Alla ripresa dei campionati europei, dopo la mancata qualificazione dell’Italia ai prossimi mondiali di Russia 2018, il rendimento degli italiani all’estero è deludente come la sorte della nazionale

-di Giuseppe Cambria-

Marco Verratti, dopo la parentesi deludente in nazionale, ritrova la vittoria e una buona prestazione con il suo PSG (ph. Zimbio.com)
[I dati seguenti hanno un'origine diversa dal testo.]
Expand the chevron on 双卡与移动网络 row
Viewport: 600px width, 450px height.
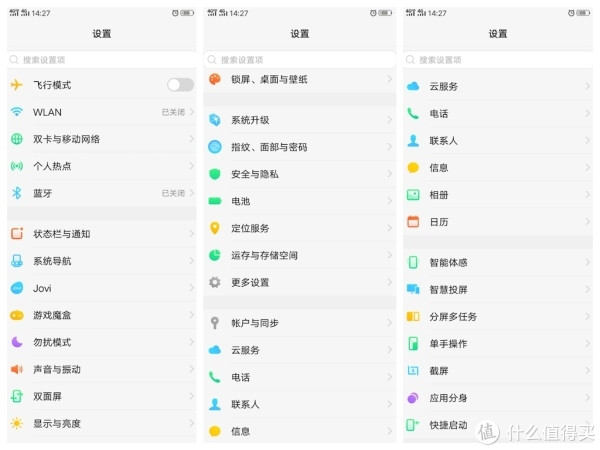(x=190, y=139)
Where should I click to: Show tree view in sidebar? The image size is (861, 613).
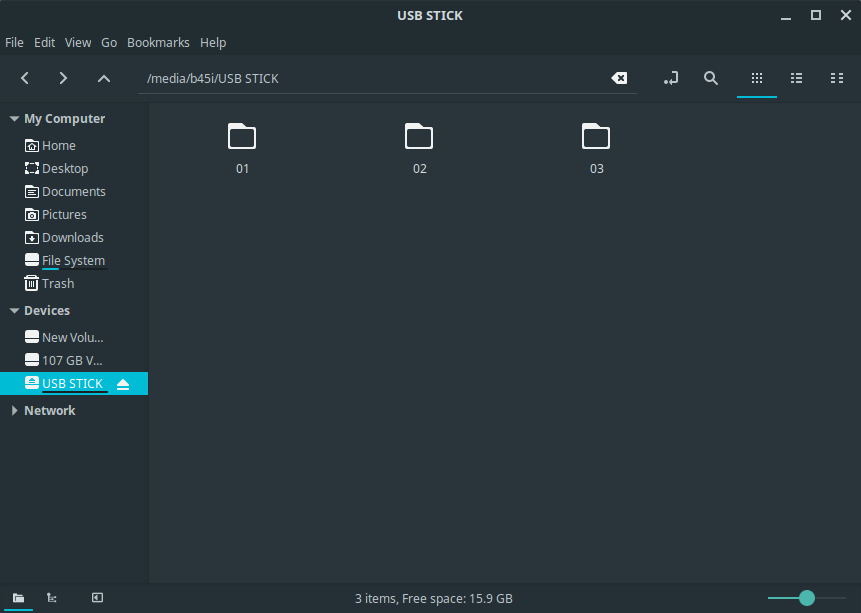tap(52, 598)
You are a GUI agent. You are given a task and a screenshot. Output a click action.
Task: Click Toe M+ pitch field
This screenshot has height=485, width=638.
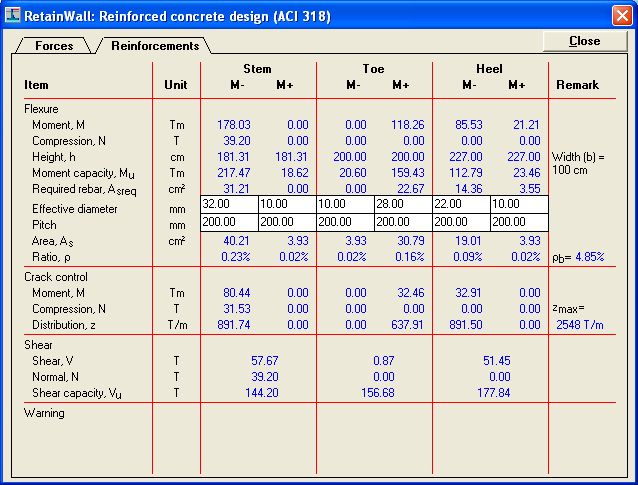pos(403,222)
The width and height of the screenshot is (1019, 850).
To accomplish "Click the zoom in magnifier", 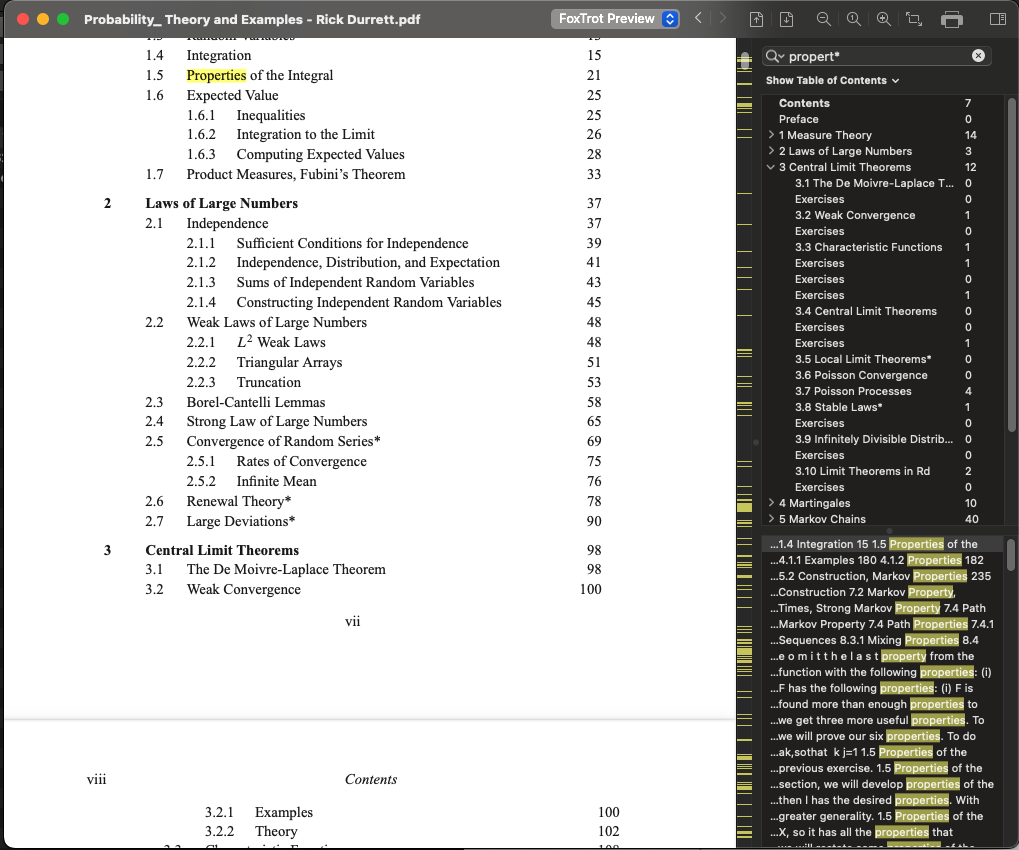I will [x=883, y=19].
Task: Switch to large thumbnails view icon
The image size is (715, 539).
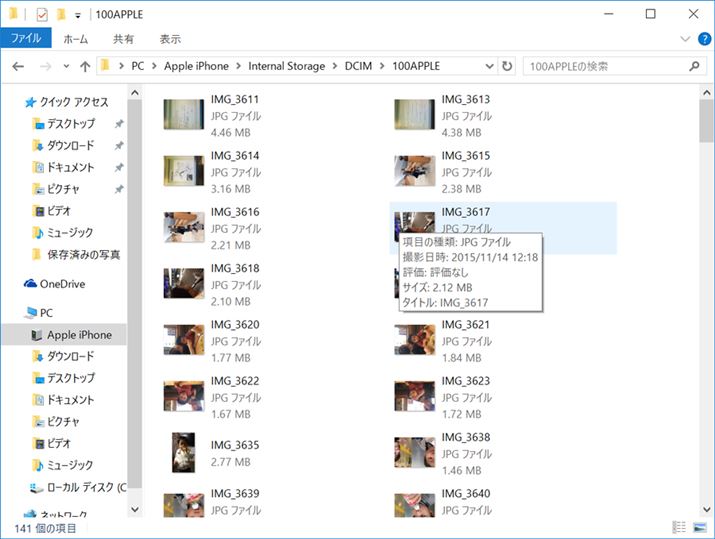Action: pyautogui.click(x=699, y=527)
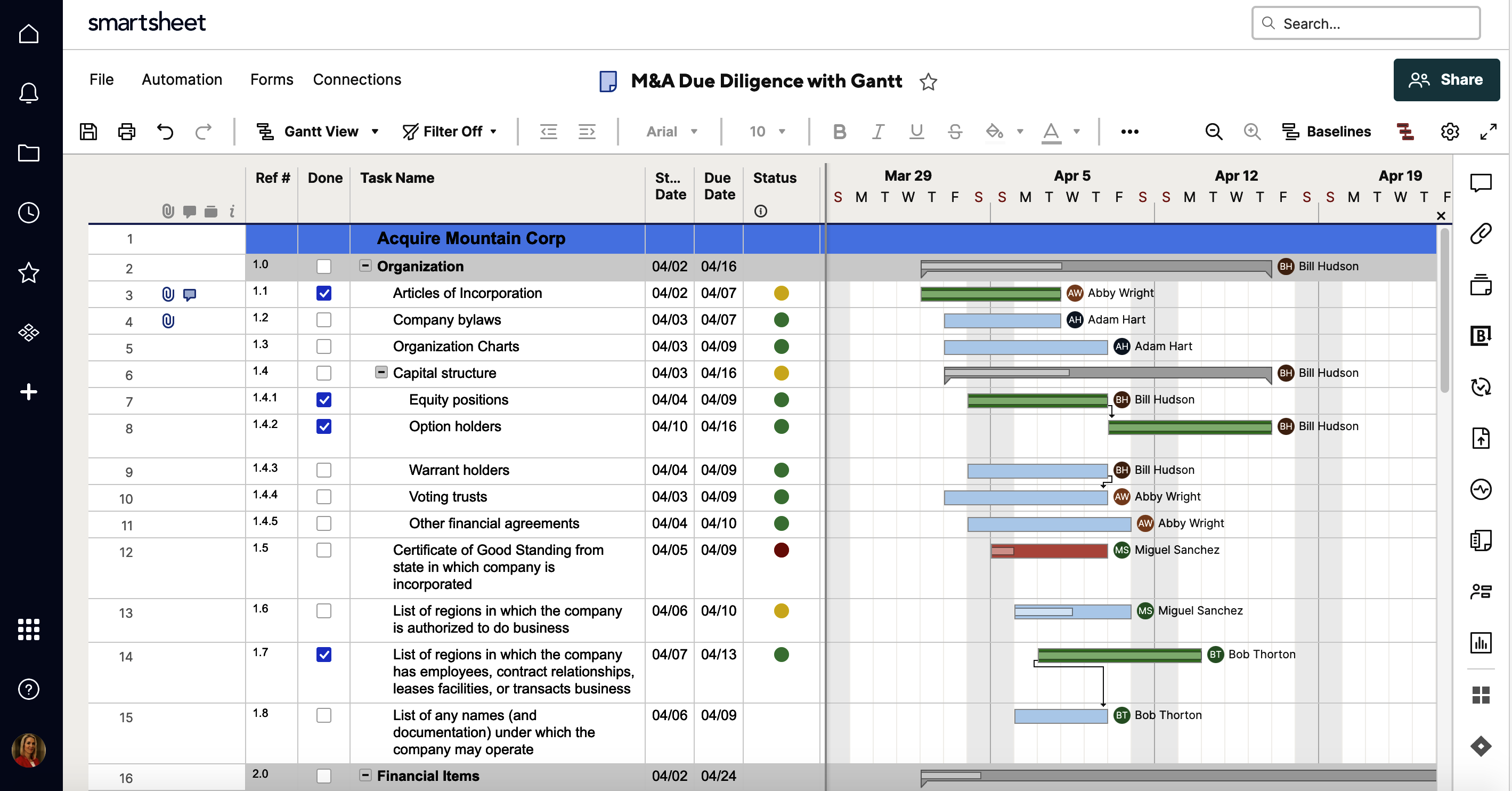Click the undo icon in toolbar

pos(165,131)
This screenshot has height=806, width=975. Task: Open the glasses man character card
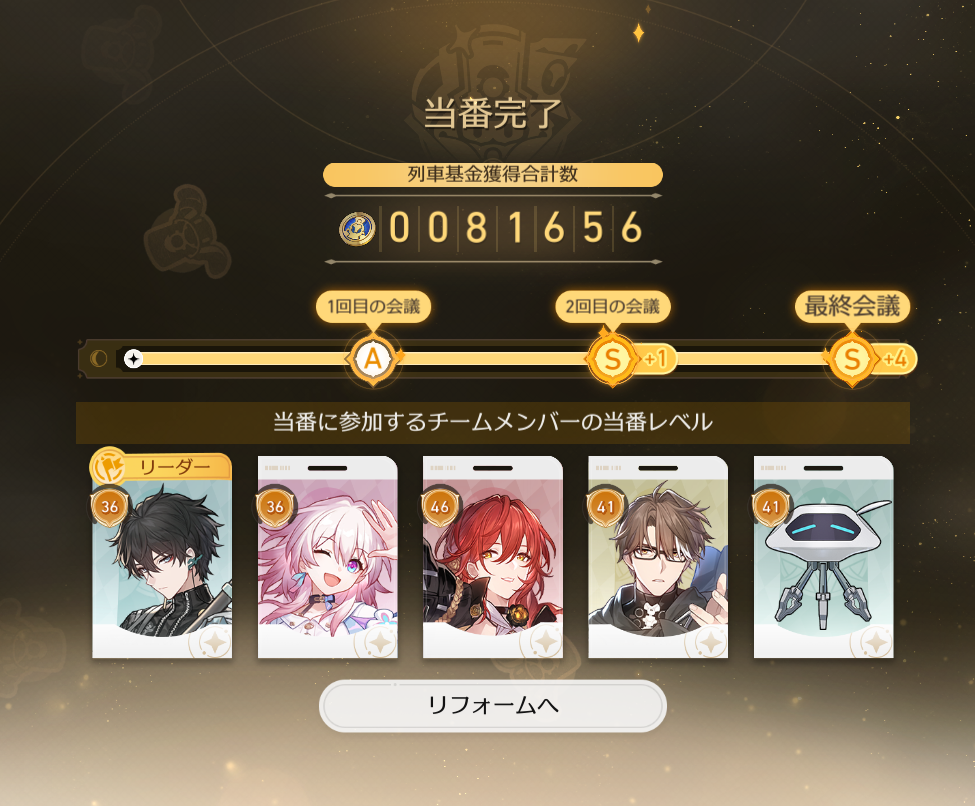658,557
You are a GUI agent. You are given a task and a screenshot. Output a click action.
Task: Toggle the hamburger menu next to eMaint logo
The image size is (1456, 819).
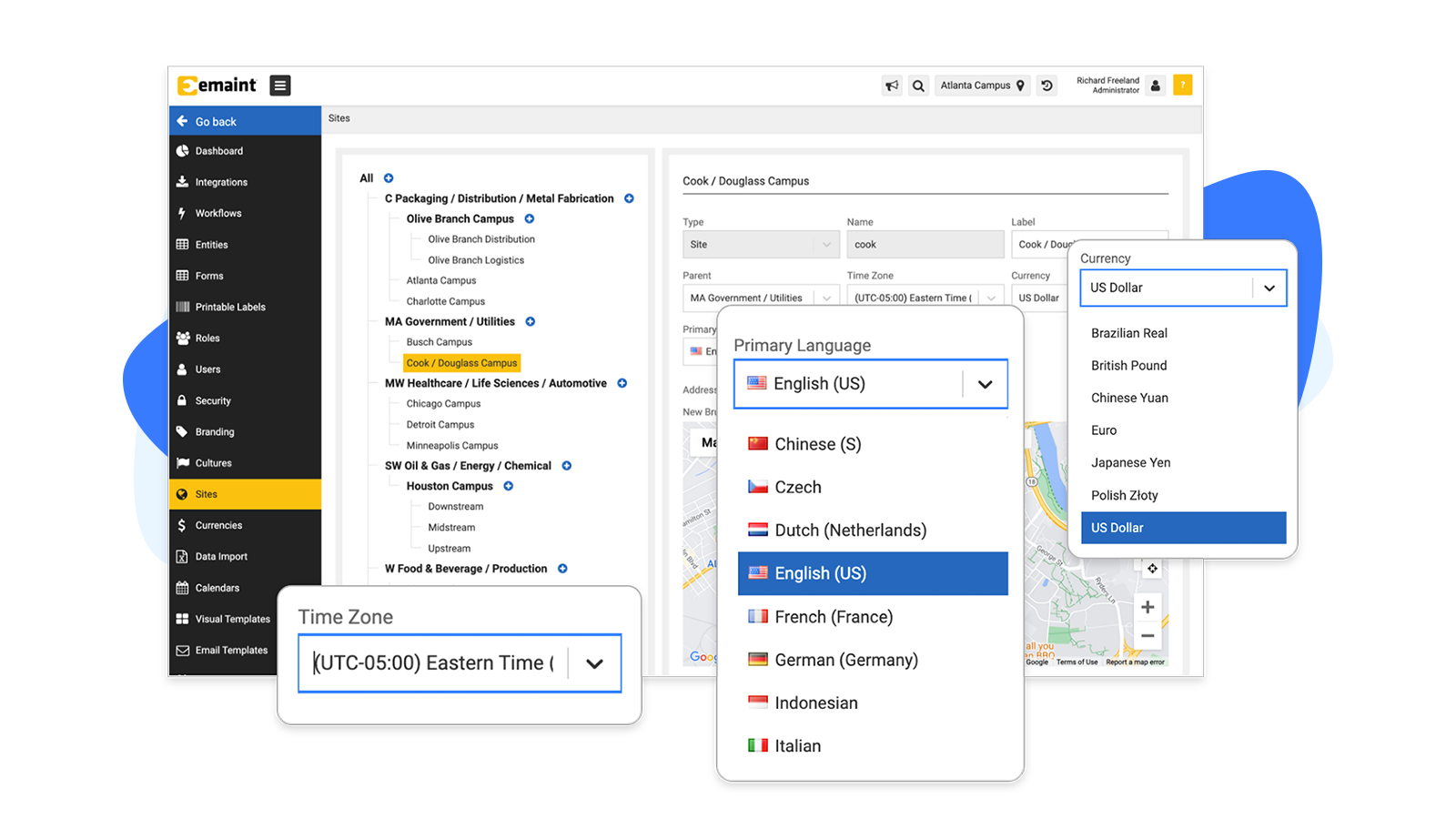[x=280, y=86]
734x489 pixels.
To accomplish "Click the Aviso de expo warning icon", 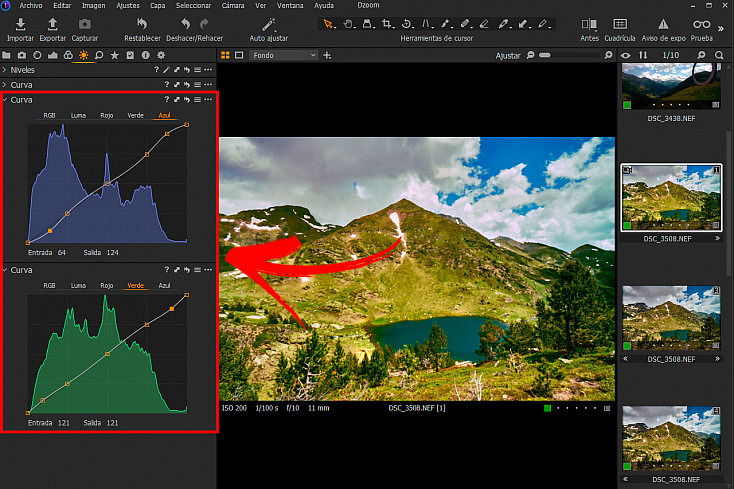I will [663, 24].
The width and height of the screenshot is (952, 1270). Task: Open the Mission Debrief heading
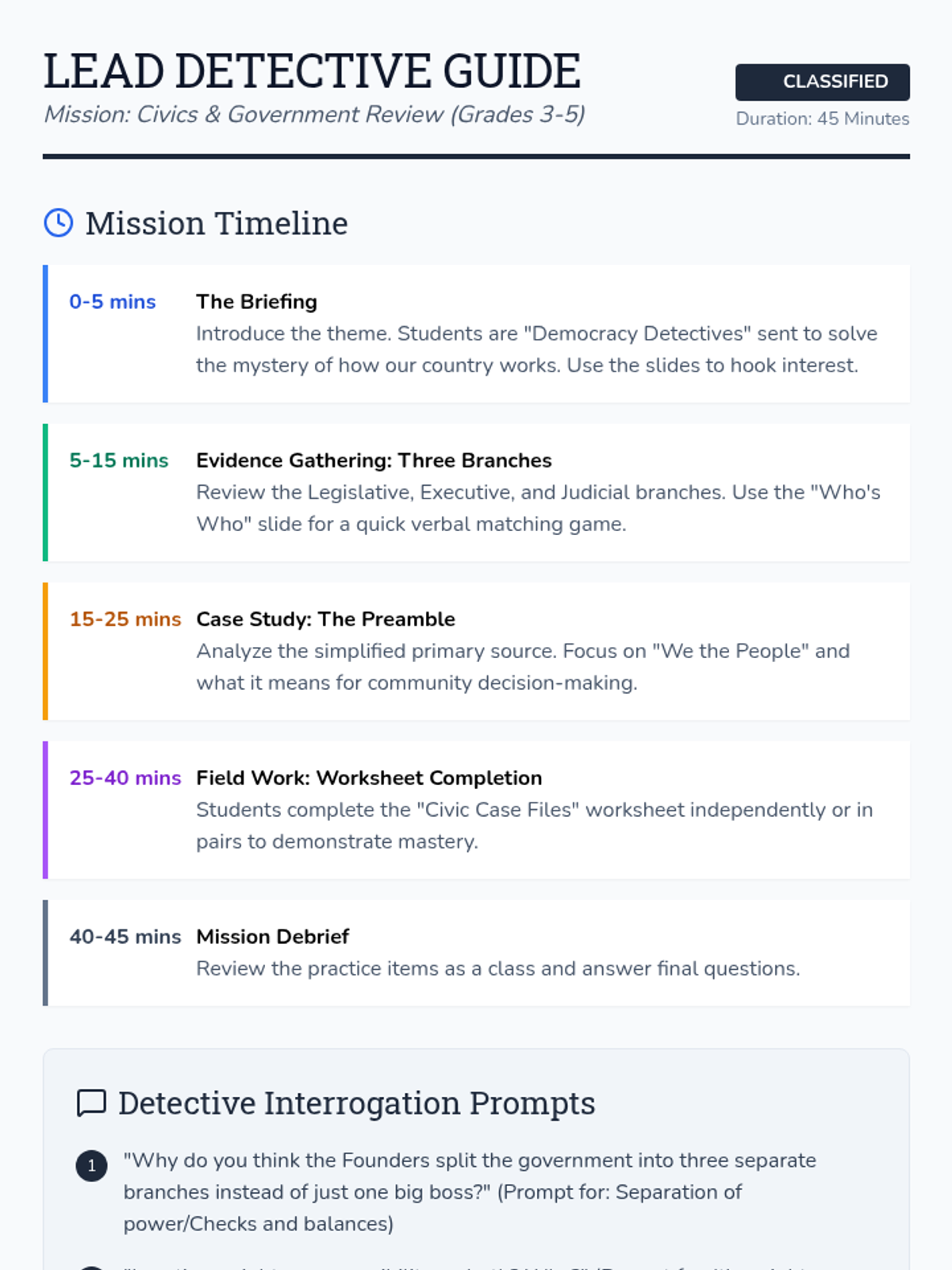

Il disastro italiano porta una scia di desolazione e cattive prestazioni anche all’estero. Abbandonata la dimensione nazionale, la realtà dei club non aiuta certamente molti dei giocatori italiani che giocano nei massimi campionati europei. Panchina fissa per Simone Zaza che, dopo la sperata convocazione ricevuta, non ha potuto contribuire alla sfumata qualificazione al mondiale. Nonostante la sua assenza in campo, osserva impassibile la vittoria del suo Valencia in trasferta contro l’Espanyol per 2 a 0. Il centravanti ex Juventus paga il comportamento inadeguato (con il mancato saluto all’uscita del campo nel precedente turno di campionato) nei confronti del suo mister, Marcelino. Stessa sorte, ma per motivi tecnici, per Manolo Gabbiadini, che respira l’erba dell’Anfield solo per quindici minuti nella sconfitta pesante subita dal Southampton. Non va meglio a Vincenzo Grifo che di minuti invece ne gioca solo cinque nella sfida in trasferta che il Monchengladbach ha vinto contro l’Herta Berlino. Tribuna per Matteo Darmian e Mario Balotelli, quest’ultimo per la squalifica dovuta all’espulsione folle nell’ultimo incontro di campionato. Possiamo dire che sorridono solo Marco Verratti e Davide Zappacosta. Il primo partecipa alla straripante fiera del gol del Paris Saint Germain ai danni del Nantes con l’assist a Javier Pastore per il terzo gol della partita: finirà 4-1. Il secondo gioca l’intera partita sulla fascia nella vittoria in trasferta del Chelsea contro il West Bromwich, conclusasi 0-4. Sorrisi a denti stretti per una situazione che non è delle migliori. Il resoconto è desolante come la condizione di questa nazionale che avrà bisogno di mesi per potersi rialzare e ricostruirsi come si deve. Ma fino a quel momento bisognerà smussare gli animi; e alzare e mantenere il rendimento in campo. Sarà compito degli italiani che giocano nei campionati esteri dare un segnale forte al futuro commissario tecnico dell’Italia che verrà, per dire: ci siamo anche noi.